Las Vegas real estate financial health indicators
Delinquency rates have historically been lower in Nevada than the national average. However, once the pandemic hit and the area’s unemployment rate spiked, the delinquency rate quickly climbed above the national average. Delinquencies peaked in May 2020 at 10%, and the rate has been improving slowly since. As of January 2021, delinquencies in the area were at 7.4%, compared to the national rate of 5.85%.
The high delinquency rate is likely made worse due to the eviction moratorium that was put in place in response to COVID-19 to allow tenants to stay in their homes even if they couldn't pay rent. This has caused many landlords to fall behind on mortgage payments.
The foreclosure rate across the country has dropped since the pandemic because of protections that have been put in place allowing many homeowners who can’t make their payments to enroll in a forbearance program. It is worth noting, however, that the foreclosure rate in Nevada was improving significantly before the start of the pandemic. Foreclosures were at 1.8% in January of 2016 and fell to 0.5% by January 2020. As of January 2021, Nevada’s foreclosure rate sits at 0.4% compared to the national rate of 0.32%. View this resource to see foreclosure investing opportunities in Las Vegas.
Las Vegas is well known for its entertainment, casinos, and resorts, but the area’s economy has slowly been diversifying as companies are choosing to move to Las Vegas for the lower cost of living, predictable weather, and business-friendly tax laws.
Gaming and hospitality. People travel from all over the world to visit the many casinos and resorts in Las Vegas, and this industry is the lifeblood of the local economy. Some of the largest employers in this group are MGM Resort International (NYSE: MGM), Caesars Entertainment (NASDAQ: CZR), and Wynn Resorts (NASDAQ: WYNN).
Technology. Las Vegas has gained popularity in recent years in the tech space as a mix of large companies and startups are choosing to move to the area. Notable tech companies in the area include Zappos (in downtown Las Vegas), GoWireless, and Google (NASDAQ: GOOGL), which now has two $600 million data centers in Henderson, NV.
Military. Established in 1941 as the Las Vegas Army Air Field, Nellis Air Force Base is now one of the largest employers in Southern Nevada with a workforce of about 9,500, including military and civilians. Nellis Air Force Base is located about eight miles northeast of Las Vegas.
Healthcare. Las Vegas has several hospitals and medical facilities, which makes healthcare a popular industry there. Dignity Health owns several facilities around Las Vegas, including four St. Rose hospitals and several other specialized facilities. Another company, Valley Health Systems, owns six hospitals around Las Vegas and employs 6,500 residents.
Schools of note
Las Vegas has a number of public and private colleges spread out throughout the area, with a growing number of students.
University of Nevada, Las Vegas
Located just 1.6 miles east of the Las Vegas Strip, the University of Nevada, Las Vegas, sits on a 332-acre campus.
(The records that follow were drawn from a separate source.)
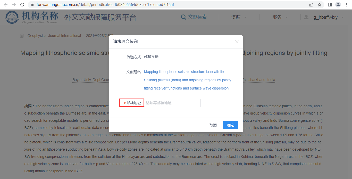Screen dimensions: 352x179
Task: Open the browser side panel icon
Action: pyautogui.click(x=330, y=5)
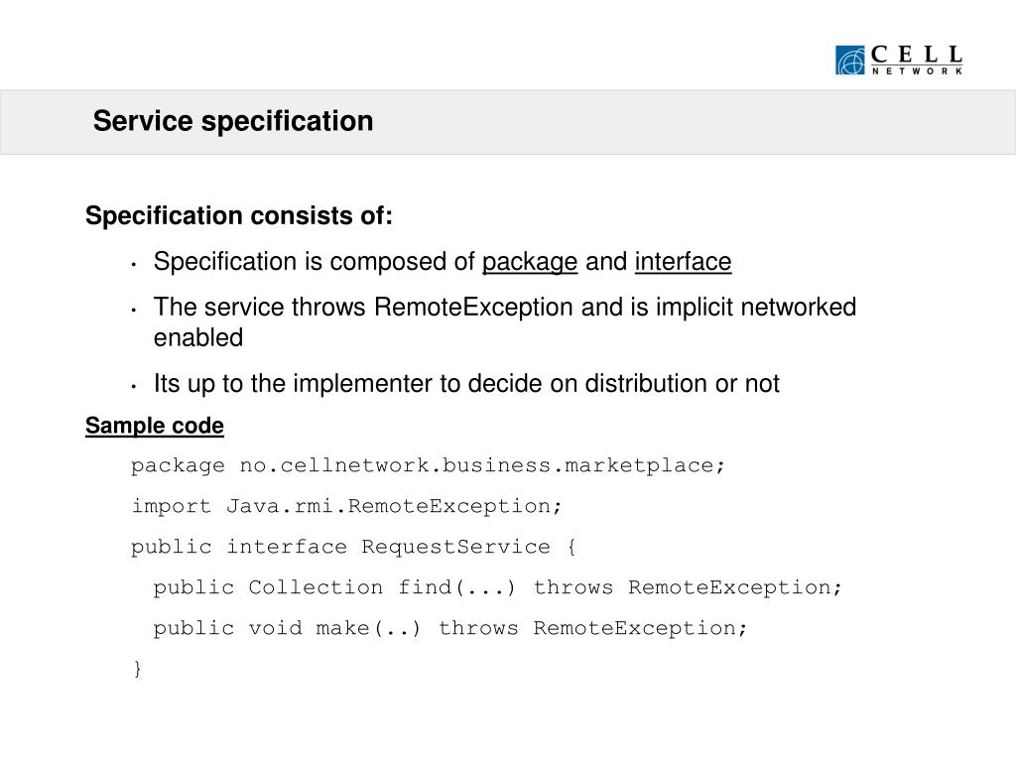Viewport: 1016px width, 762px height.
Task: Click the word 'enabled' on wrapped line
Action: coord(198,337)

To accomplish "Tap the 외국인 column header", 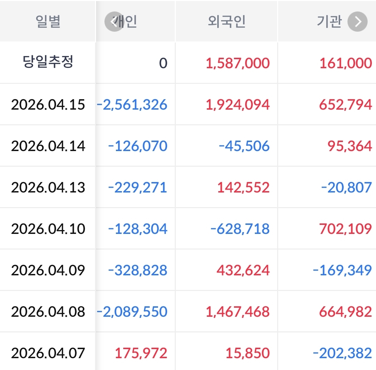I will click(227, 22).
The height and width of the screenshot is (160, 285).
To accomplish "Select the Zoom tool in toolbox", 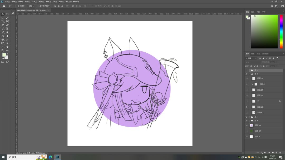I will pos(3,50).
During the fall of 2020, the school had over 31,000 students enrolled.
Nevada State College
Nevada State College is a growing school located in Henderson, Nevada. Enrollment for fall 2019 was 5,578, which was up over 57% from only five years earlier.
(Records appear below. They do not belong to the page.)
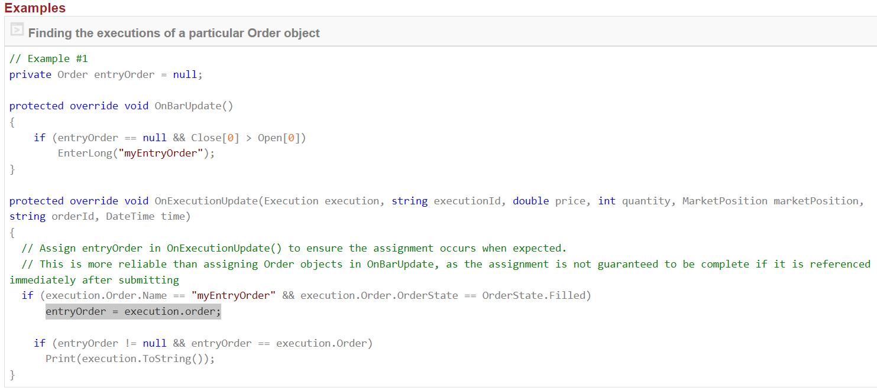The image size is (877, 391).
Task: Click the collapse icon beside the example title
Action: pyautogui.click(x=17, y=31)
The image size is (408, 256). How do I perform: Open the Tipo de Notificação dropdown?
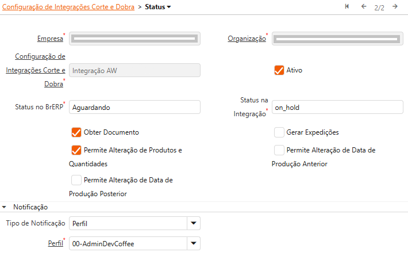[194, 223]
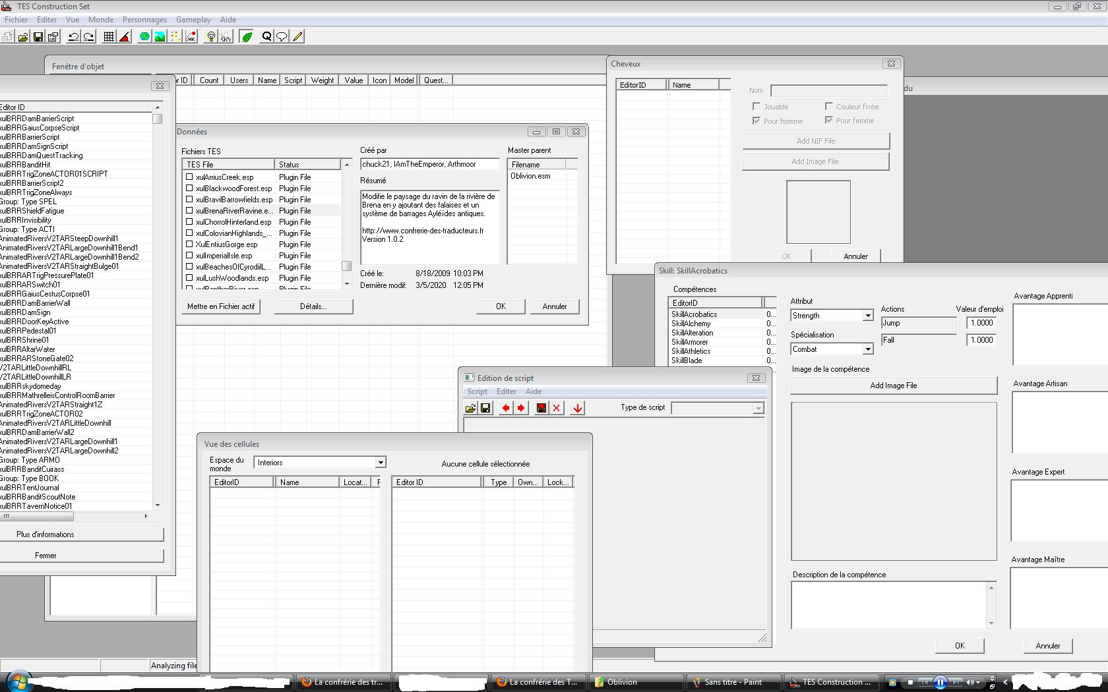Click the green globe world icon
This screenshot has height=692, width=1108.
[144, 37]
College of Southern Nevada
As the largest college in Nevada, the College of Southern Nevada has three campuses: Henderson, North Las Vegas, and Las Vegas. Between the three campuses, this school has over 31,000 part-time and full-time students enrolled.
Las Vegas is also home to several smaller schools with healthcare programs. Some of these include Roseman University of Health Sciences, Pima Medical Institute, and Chamberlain University College of Nursing.